Laß dir also in Kürze sagen, daß ich nicht
gewillt bin, mich am Narrenseile führen zu lassen –
ich weiß ganz genau, daß du mich im Notfalle ohne
Zaudern preisgeben würdest – leugne nicht, edler
Oheim, denn an deiner Stelle täte ich dasselbe ... So, nun
kennst du meine Meinung, und damit genug gegenseitiger
Vorwürfe. – Und nun berichte mir alles.«
    Louis sah ein, daß er gegen einen solchen
Mitschuldigen nicht aufkommen konnte, daher ließ er seine
Entrüstung fahren und berichtete alles getreulich, nur
über die Vermögensverhältnisse Gastons
sprach er nicht wahrheitsgemäß, sondern tat, als wenn
der Reichtum seines Bruders nur ganz unbedeutend wäre.

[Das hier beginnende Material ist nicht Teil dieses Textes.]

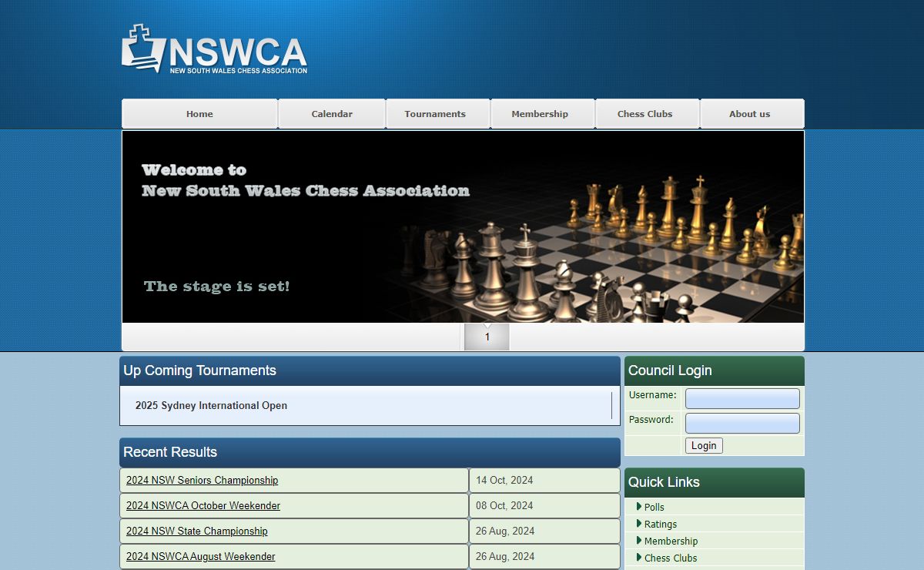The width and height of the screenshot is (924, 570).
Task: Open 2024 NSWCA October Weekender results
Action: point(203,505)
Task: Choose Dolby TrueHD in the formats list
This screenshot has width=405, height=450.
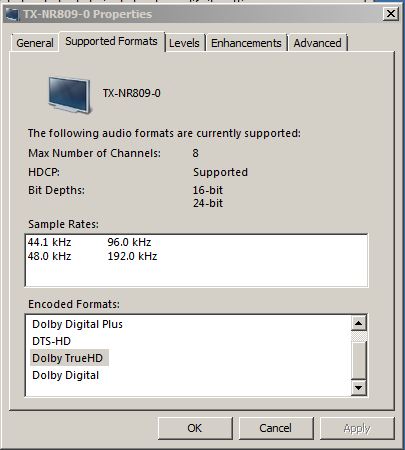Action: point(68,358)
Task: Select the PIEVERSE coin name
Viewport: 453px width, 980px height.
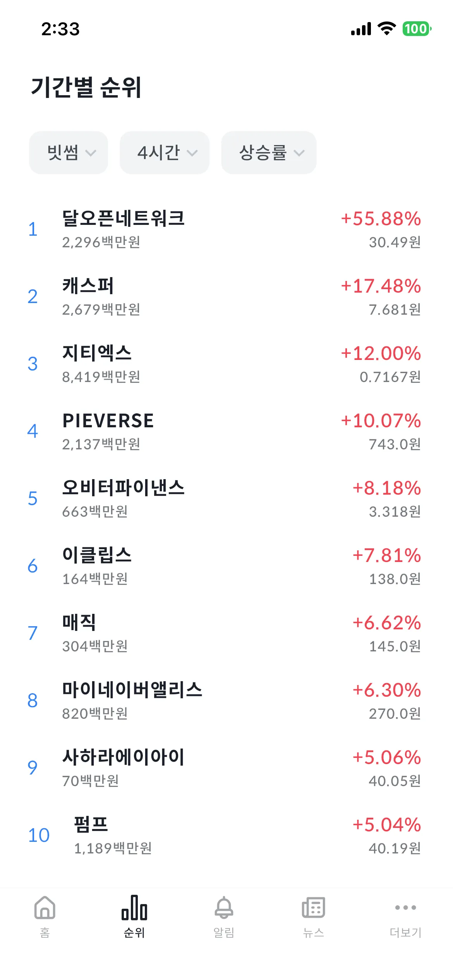Action: point(108,421)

    »O weh,« sagte Raoul, nachdem er alles
gehört hatte, »die Sache steht schlimm.«
    »Nicht so arg, als es den Anschein hat, verlasse dich
auf mich, es wird mir schon gelingen ein Mittel ausfindig zu machen;
kehre nur ruhig nach Paris zurück, solange ich hier Gaston
festhalte, läufst du dort keine Gefahr.«
    Raoul dachte einen Augenblick nach.
    »Allerdings,« versetzte er nach einer Pause,
»haben wir von meiner Frau Mutter nichts zu fürchten,
aber du hast uns, verehrter Onkel, eine gefährliche Feindin
geschaffen ...«
    »Du meinst Magda? – bah
–« antwortete Louis und machte eine
geringschätzende Handbewegung.
    »Du unterschätzest sie, glaube mir. Sie hat
sich allerdings bereit erklärt, sich für ihre Tante
zu opfern und dich zu heiraten, aber sie ist kein schwacher Charakter
und wird kämpfen, denn – sie liebt. Wenn du klug
bist, so verzichtest du freiwillig auf sie.«
    »Niemals!« stieß Louis fast
schreiend hervor. »Niemals! Ich wollte sie zuerst ihrer
Mitgift halber, aber jetzt würde ich sie auch ohne einen
Pfennig Vermögen nehmen, ich liebe sie, und ich muß
und will sie besitzen!«
    Raoul war von dem leidenschaftlichen Ausbruch betroffen.
»So, du liebst sie, nun, dann sind wir so gut wie verloren.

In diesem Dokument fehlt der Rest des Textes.